Gastonia Ghost Peppers – No. 30
- Pitcher
- Born: August 24, 1998 (age 27) Houston, Texas, U.S.
- Bats: RightThrows: Right

MLB debut
- April 10, 2023, for the Philadelphia Phillies

MLB statistics (through 2023 season)
- Win–loss record: 0–0
- Earned run average: 18.90
- Strikeouts: 2
- Stats at Baseball Reference

Teams
- Philadelphia Phillies (2023);

= McKinley Moore =

American baseball player (born 1998)

McKinley David Moore (born August 24, 1998) is an American professional baseball pitcher for the Gastonia Ghost Peppers of the Atlantic League of Professional Baseball. He has previously played in Major League Baseball (MLB) for the Philadelphia Phillies.

==Amateur career==
A native of Houston, Texas, Moore attended Keller High School in Keller, Texas, and the University of Arkansas at Little Rock, where he played college baseball for the Arkansas-Little Rock Trojans. In 2018, he briefly played collegiate summer baseball with the Wareham Gatemen of the Cape Cod Baseball League.

==Professional career==
===Chicago White Sox===
The Chicago White Sox selected Moore in the 14th round, with the 410th overall pick, of the 2019 Major League Baseball draft. Moore played in 22 games during his inaugural campaign with the White Sox organization, splitting time between the rookie-level Arizona League White Sox and Great Falls Voyagers.

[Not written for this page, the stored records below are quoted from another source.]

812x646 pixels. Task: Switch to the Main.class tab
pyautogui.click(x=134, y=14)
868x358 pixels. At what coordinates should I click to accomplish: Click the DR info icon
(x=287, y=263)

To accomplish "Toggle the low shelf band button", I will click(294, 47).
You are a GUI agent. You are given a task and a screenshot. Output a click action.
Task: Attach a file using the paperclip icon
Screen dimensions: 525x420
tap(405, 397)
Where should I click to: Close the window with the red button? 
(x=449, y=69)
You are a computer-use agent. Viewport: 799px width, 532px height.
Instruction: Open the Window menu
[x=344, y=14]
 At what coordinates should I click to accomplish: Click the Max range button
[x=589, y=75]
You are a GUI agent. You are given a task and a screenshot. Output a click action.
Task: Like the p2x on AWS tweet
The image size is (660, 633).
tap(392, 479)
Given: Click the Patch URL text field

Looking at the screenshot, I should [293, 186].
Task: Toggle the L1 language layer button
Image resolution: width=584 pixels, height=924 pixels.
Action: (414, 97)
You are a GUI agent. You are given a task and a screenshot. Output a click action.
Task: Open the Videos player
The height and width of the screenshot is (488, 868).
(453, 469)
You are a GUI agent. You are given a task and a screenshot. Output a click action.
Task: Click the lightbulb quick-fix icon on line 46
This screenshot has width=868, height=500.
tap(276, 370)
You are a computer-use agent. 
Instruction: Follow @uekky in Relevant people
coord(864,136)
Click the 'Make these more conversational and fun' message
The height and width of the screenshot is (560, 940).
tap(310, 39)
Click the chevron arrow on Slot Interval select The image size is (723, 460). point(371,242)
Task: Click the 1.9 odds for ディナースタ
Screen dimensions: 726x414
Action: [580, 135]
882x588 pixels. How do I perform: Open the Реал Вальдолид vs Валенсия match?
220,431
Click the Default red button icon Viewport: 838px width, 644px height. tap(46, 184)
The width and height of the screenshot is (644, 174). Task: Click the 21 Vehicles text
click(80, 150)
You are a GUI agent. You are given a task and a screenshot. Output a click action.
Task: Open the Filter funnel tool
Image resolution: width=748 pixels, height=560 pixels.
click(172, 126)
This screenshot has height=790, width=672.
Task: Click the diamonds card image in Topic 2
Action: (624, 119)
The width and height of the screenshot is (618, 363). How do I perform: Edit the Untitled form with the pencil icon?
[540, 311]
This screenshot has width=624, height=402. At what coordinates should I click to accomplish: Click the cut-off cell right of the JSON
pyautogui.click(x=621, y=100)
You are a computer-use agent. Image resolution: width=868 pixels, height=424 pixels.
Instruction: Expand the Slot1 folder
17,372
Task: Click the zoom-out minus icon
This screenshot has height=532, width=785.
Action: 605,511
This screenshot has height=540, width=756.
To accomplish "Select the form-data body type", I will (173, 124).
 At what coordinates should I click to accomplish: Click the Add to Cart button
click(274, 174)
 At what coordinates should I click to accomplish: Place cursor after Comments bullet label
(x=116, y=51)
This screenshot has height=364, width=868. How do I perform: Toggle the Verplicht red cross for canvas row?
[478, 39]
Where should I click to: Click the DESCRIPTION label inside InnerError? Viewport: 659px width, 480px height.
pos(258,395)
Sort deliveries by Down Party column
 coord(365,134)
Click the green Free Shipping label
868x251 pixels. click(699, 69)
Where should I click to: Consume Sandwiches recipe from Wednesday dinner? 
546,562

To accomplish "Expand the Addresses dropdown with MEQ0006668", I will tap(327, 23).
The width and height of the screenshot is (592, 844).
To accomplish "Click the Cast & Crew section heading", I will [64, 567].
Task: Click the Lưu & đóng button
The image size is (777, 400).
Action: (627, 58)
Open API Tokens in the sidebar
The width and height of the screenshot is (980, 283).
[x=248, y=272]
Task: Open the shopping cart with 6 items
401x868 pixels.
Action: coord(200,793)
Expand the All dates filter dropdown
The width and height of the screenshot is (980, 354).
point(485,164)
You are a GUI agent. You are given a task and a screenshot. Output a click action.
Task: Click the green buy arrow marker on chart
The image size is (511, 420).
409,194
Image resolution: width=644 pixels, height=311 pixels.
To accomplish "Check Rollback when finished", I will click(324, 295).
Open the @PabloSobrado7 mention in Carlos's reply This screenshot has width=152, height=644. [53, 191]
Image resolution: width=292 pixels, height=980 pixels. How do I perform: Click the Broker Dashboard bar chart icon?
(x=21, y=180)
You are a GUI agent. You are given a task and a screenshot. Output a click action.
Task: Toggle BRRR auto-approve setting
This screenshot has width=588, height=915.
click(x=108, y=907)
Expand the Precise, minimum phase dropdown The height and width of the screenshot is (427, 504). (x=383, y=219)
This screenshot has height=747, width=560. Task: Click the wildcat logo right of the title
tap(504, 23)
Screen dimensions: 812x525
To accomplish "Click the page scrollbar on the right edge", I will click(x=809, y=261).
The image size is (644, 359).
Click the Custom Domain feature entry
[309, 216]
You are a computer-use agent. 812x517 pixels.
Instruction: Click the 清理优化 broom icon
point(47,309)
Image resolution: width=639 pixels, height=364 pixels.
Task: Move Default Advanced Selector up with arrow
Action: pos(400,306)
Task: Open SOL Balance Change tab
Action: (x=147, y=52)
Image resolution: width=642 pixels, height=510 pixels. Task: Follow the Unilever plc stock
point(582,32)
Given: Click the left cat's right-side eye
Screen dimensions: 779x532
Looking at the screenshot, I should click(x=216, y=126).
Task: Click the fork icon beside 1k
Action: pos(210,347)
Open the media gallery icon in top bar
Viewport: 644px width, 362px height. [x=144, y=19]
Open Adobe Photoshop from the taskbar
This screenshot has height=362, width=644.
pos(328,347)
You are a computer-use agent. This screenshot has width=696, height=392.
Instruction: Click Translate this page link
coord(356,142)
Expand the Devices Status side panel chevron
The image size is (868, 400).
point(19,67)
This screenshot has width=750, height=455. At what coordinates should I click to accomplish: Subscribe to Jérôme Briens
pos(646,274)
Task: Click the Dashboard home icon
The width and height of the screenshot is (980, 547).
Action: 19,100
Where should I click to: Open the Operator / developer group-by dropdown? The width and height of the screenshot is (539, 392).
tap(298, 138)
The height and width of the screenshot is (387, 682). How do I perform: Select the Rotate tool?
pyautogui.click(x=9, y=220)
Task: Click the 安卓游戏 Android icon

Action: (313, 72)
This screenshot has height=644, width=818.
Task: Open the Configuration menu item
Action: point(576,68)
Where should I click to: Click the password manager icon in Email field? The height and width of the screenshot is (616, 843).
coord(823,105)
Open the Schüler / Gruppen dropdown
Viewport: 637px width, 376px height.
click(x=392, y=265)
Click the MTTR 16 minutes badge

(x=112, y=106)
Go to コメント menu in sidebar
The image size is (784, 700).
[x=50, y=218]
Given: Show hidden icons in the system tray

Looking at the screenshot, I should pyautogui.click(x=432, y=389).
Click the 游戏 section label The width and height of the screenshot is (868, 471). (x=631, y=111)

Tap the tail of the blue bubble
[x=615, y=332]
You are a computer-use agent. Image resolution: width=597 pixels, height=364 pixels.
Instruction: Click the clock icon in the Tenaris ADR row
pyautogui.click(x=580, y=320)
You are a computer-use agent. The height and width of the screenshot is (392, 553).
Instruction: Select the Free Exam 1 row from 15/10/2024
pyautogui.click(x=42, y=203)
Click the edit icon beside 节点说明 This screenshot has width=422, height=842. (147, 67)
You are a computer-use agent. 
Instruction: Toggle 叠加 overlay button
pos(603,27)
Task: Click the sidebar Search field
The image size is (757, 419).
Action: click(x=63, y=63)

Moore did not play in a game in 2020 due to the cancellation of the minor league season because of the COVID-19 pandemic. In 2021, Moore pitched in 37 games split between the Single-A Kannapolis Intimidators and the High-A Winston-Salem Dash, logging a cumulative 2–2 record and 4.20 ERA with 59 strikeouts and 9 saves in 40 2/3 innings pitched.

===Philadelphia Phillies===
On March 29, 2022, the White Sox traded Moore to the Philadelphia Phillies in exchange for Adam Haseley. Moore spent the 2022 season with the Double-A Reading Fightin Phils, registering a 4–5 record and 4.35 ERA with 71 strikeouts in 49 2/3 innings of work. He was assigned to the Triple-A Lehigh Valley IronPigs to begin the 2023 season.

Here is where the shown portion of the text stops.